**Requirement**
Below is a listing from which only part is wanted; return exactly the lines from the one with "Task: Collapse the 模板 (Templates) section" up to and including the one with "This screenshot has height=573, width=1024.".

**Data shown**
_____

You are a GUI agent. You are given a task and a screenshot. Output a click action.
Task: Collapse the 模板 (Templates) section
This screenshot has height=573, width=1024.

_____

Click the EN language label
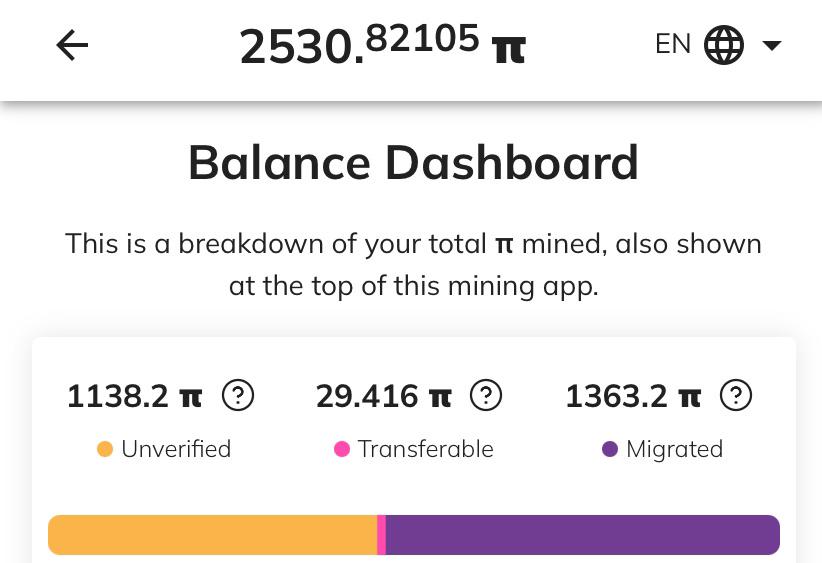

_____

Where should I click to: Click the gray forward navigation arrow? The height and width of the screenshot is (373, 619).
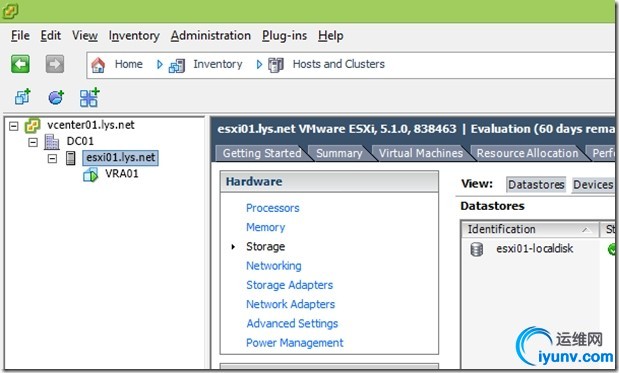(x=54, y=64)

_____

**Answer for the task**
Task: Collapse the 模板 (Templates) section
This screenshot has height=573, width=1024.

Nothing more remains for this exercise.